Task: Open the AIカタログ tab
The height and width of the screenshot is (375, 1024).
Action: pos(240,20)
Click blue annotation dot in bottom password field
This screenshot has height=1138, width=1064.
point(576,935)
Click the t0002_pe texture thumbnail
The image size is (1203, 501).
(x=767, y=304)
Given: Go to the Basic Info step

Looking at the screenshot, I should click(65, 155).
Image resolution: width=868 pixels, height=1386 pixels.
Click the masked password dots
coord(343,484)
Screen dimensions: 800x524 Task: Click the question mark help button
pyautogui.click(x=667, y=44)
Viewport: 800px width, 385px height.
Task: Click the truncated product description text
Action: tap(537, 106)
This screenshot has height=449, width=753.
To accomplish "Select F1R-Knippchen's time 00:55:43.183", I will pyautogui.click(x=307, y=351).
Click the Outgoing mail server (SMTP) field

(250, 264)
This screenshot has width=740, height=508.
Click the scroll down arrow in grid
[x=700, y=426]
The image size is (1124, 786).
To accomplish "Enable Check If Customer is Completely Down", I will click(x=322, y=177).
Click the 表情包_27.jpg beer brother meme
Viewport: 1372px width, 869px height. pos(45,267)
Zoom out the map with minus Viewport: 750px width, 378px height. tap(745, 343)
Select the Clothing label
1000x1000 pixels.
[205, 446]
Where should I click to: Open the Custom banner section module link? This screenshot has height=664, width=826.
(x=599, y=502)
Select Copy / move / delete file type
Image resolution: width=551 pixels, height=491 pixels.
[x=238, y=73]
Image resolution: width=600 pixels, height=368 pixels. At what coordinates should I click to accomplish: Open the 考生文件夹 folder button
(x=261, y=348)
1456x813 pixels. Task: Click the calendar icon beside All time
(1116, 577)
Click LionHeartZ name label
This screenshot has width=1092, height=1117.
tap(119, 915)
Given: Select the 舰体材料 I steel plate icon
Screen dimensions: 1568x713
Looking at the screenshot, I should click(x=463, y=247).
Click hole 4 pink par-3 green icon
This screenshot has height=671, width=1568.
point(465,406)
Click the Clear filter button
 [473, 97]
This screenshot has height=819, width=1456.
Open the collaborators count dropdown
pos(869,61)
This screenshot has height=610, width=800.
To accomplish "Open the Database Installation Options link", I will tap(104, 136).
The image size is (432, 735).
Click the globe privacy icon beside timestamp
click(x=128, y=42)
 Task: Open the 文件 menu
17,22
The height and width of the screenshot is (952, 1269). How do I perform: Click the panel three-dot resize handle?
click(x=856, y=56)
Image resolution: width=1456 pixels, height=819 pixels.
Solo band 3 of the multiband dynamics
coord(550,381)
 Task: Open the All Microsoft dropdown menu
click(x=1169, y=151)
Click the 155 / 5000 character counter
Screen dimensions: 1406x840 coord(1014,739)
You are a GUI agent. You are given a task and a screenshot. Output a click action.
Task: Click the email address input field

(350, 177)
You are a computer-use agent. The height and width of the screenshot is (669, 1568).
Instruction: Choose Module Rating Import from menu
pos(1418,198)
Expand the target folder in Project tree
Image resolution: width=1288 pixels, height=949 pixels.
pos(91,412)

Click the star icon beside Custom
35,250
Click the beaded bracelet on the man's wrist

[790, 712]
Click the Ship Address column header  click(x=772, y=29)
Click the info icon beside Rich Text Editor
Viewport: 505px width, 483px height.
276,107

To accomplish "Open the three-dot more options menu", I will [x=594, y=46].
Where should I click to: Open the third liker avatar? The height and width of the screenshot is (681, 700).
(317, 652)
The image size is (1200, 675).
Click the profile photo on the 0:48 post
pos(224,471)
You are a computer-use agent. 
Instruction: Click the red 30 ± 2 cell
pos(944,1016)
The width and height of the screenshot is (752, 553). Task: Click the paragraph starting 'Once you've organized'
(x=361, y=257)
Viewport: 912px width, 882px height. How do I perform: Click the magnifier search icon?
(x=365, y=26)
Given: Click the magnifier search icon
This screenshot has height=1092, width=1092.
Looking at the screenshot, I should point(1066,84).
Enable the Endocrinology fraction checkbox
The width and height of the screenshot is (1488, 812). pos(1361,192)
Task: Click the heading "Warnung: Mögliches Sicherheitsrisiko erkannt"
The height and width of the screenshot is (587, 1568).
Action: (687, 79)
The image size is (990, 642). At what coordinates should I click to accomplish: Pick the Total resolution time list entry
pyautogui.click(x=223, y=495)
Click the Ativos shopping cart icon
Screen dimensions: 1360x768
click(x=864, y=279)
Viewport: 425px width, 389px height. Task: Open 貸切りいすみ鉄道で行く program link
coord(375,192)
----------------------------------------
# [Goal]
Swap "bracelet" for "watch" in the data, starting at the line that has "Click the 155 / 5000 character counter" and stopping after the line that has "pos(944,1016)". Give only those lines, with everything else unchanged.

# [Output for this exercise]
Click the 155 / 5000 character counter
Screen dimensions: 1406x840 coord(1014,739)
You are a GUI agent. You are given a task and a screenshot. Output a click action.
Task: Click the email address input field

(350, 177)
You are a computer-use agent. The height and width of the screenshot is (669, 1568).
Instruction: Choose Module Rating Import from menu
pos(1418,198)
Expand the target folder in Project tree
Image resolution: width=1288 pixels, height=949 pixels.
pos(91,412)

Click the star icon beside Custom
35,250
Click the beaded watch on the man's wrist

[790, 712]
Click the Ship Address column header  click(x=772, y=29)
Click the info icon beside Rich Text Editor
Viewport: 505px width, 483px height.
276,107

To accomplish "Open the three-dot more options menu", I will [x=594, y=46].
Where should I click to: Open the third liker avatar? The height and width of the screenshot is (681, 700).
(317, 652)
The image size is (1200, 675).
Click the profile photo on the 0:48 post
pos(224,471)
You are a computer-use agent. 
Instruction: Click the red 30 ± 2 cell
pos(944,1016)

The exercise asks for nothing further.